Par Jean-François LECKNING

L’opium du peuple ?

Certains souvenirs sont tenaces et refusent de sombrer dans l’oubli. Les années passent mais on continue de les charrier au plus profond de soi, parfois même sans trop comprendre pourquoi.

Un de ces souvenirs me ramène quarante ans en arrière. Je n’étais pas plus haut que trois pommes et, pour la première fois, mon père m’avait emmené au stade pour voir jouer l’équipe de Maurice. C’était mon introduction au football, ma découverte des grandes travées de George V, toujours noir de monde. Un de ces matchs de Coupe d’Afrique des Nations comme on les aimait tant à l’époque. En face, se dressait l’Ethiopie, alors une référence continentale.

Au moment des hymnes nationaux, les joueurs des hauts plateaux, fièrement drapés de vert, avaient posé la main sur le coeur et chantaient leur pays à tue-tête. J’ai appris bien après que certains d’entre eux avaient demandé l’asile politique à Maurice après le match. Qu’importe. Je me souviens que le petit bout d’homme que j’étais avait été impressionné par tant de solennité ; je m’étais dit qu’elle allait être bien difficile à battre cette Ethiopie-là.

Moi, je n’avais d’yeux que pour le regretté Dany Imbert, le virevoltant ailier de Maurice et buteur patenté du Racing en championnat, qui disputait ce jour-là l’un des derniers matches de sa carrière. On l’appelait Ti-Loto parce que ses dribbles déroutaient et ses accélérations scotchaient sur place la cavalerie. Si je me souviens surtout de lui, c’était parce que c’était l’ami de mon père. Une heure avant le match, privilège des loges VIP, on était allé le voir à l’entrée des vestiaires et j’avais été flatté qu’il me fasse la bise devant tout le monde, lui la star de l’équipe. De surcroit, il m’avait promis de marquer.

Dany avait tenu parole. Il avait inscrit un but que je peux presque revoir dans les moindres détails si je prends le soin de fermer les yeux. Une liesse indescriptible avait alors envahi George V et les gradins s’étaient mis à trembler sous mes pieds d’enfant. Tout me semblait tellement hors de proportion ! Pour la première fois, je comprenais le bonheur que pouvait procurer le football, je réalisais à quel point il pouvait faire naître chez des hommes de tout âge et de toutes les communautés un attachement profond à la nation.

Au final, je crois me souvenir que Maurice s’était imposée mais ne s’était pas qualifiée. Qu’importe, le pays était fier de son onze national. Ce soir-là, nous étions rentrés à la maison bien après 19h. Mon père avait eu beaucoup de mal à faire avancer sa vieille Hillman Hunter dans les rues de Curepipe, paralysées par un interminable défilé du quadricolore.

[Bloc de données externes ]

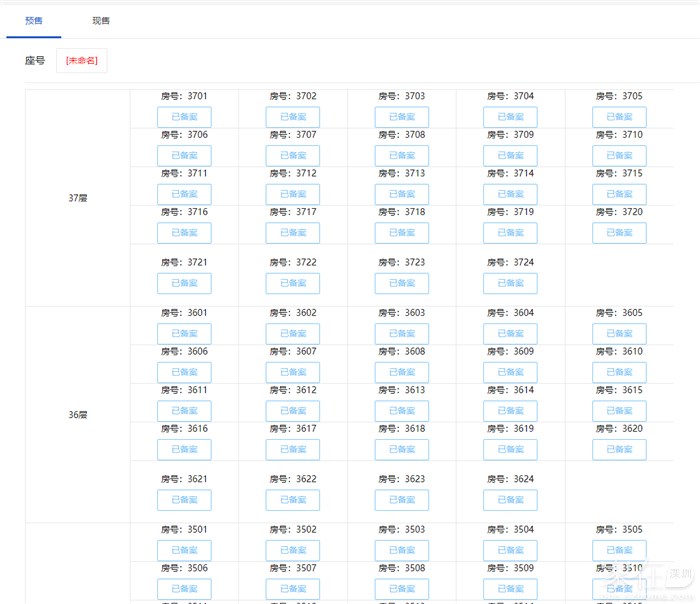Image resolution: width=700 pixels, height=604 pixels.
Task: Open room 3724 已备案 status
Action: (x=510, y=283)
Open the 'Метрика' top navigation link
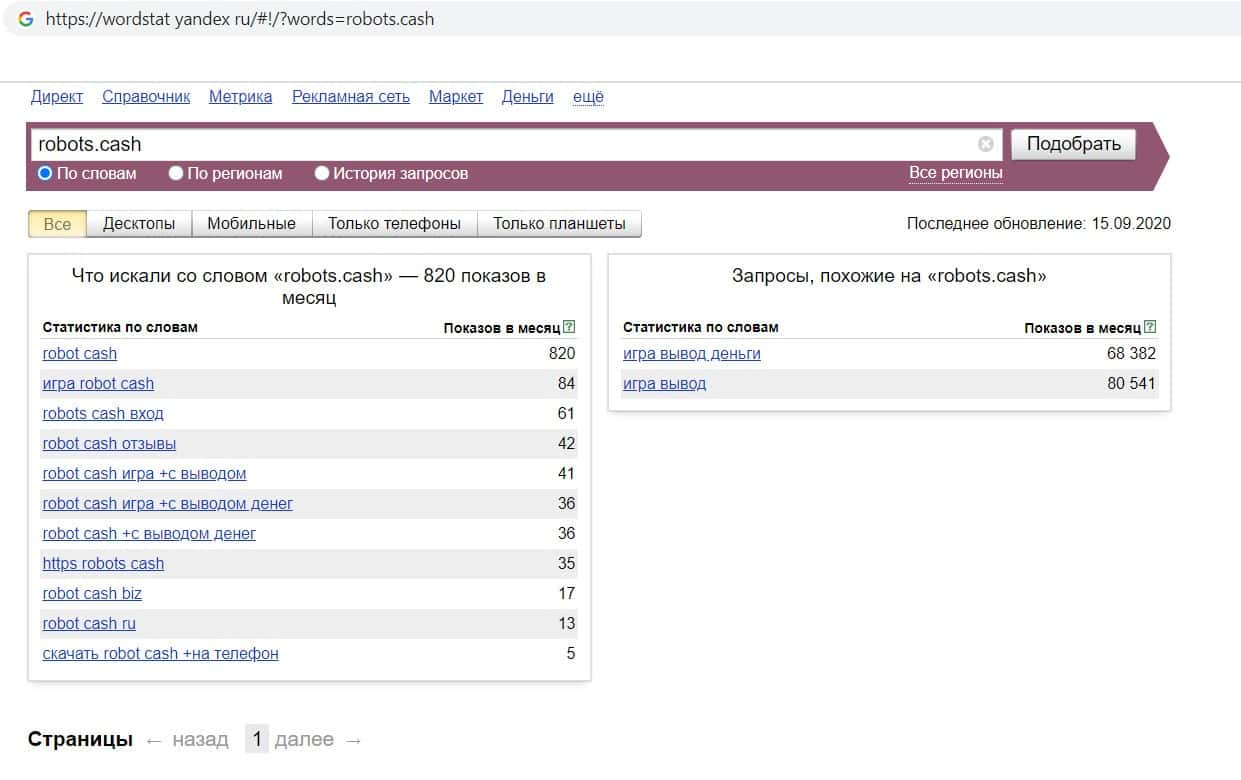1241x780 pixels. pyautogui.click(x=240, y=97)
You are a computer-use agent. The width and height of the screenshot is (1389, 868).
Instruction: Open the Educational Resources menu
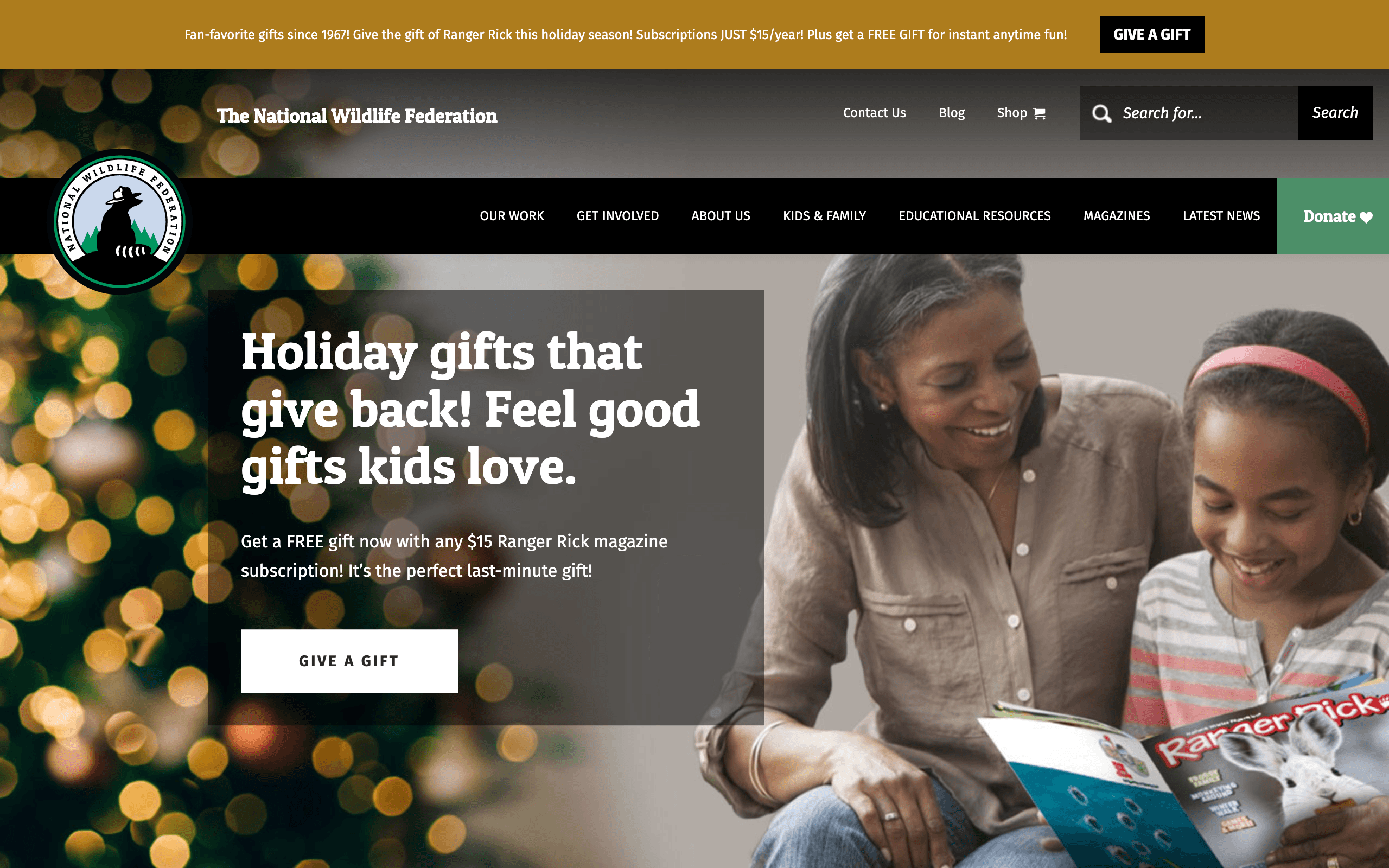pos(974,216)
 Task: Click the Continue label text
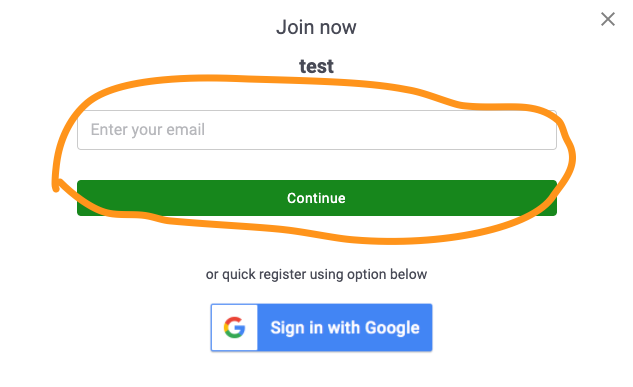[x=316, y=198]
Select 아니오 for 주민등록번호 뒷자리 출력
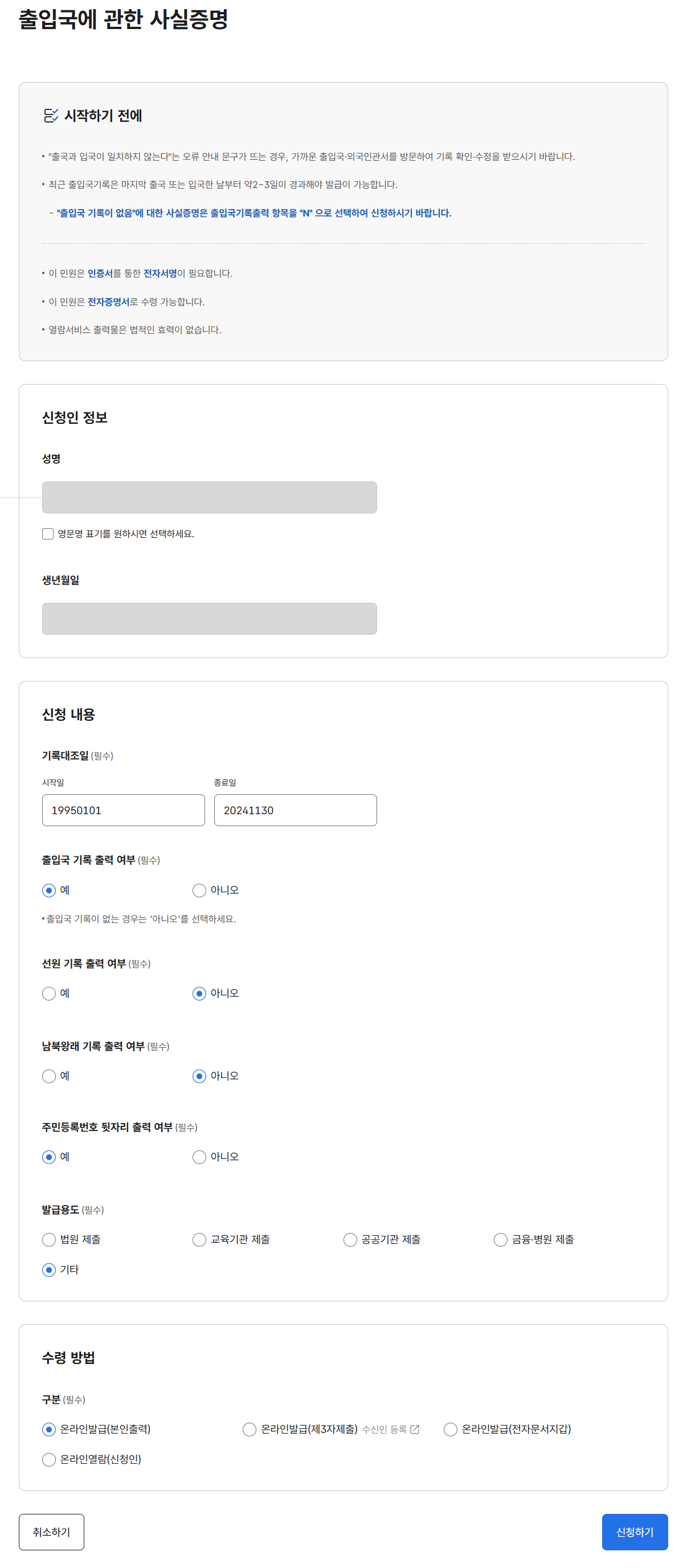 [x=199, y=1157]
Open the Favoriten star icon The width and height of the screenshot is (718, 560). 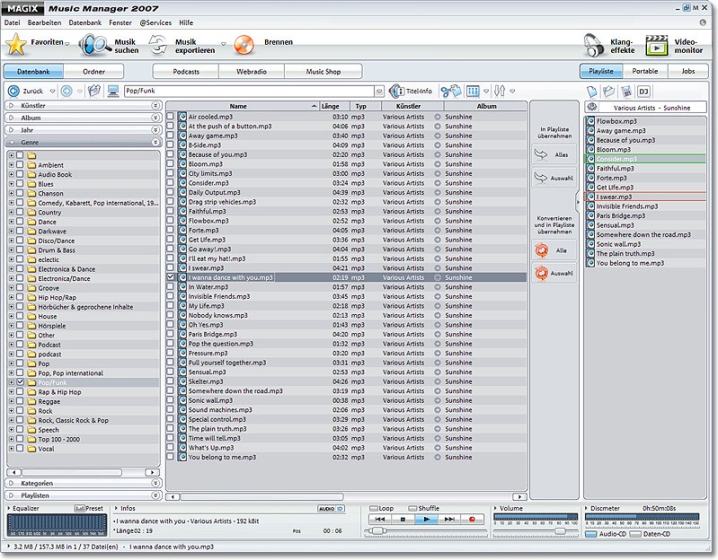(17, 44)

On dit que le football est l’opium du people. Je l’ai compris ce jour-là. Ce que je n’ai pas compris, en revanche, c’est à quel moment il a cessé de l’être à Maurice.

J’aurais voulu pouvoir expliquer l’inexplicable, mais j’en suis incapable. Parfois, il est juste préférable de tourner la page. Surtout quand on en arrive à se faire sortir par Sao Tomé-et-Principe, qui était jusqu’au mois dernier l’enfant pauvre du football africain.

J’ai écrit “était” parce que maintenant on sait que c’est nous.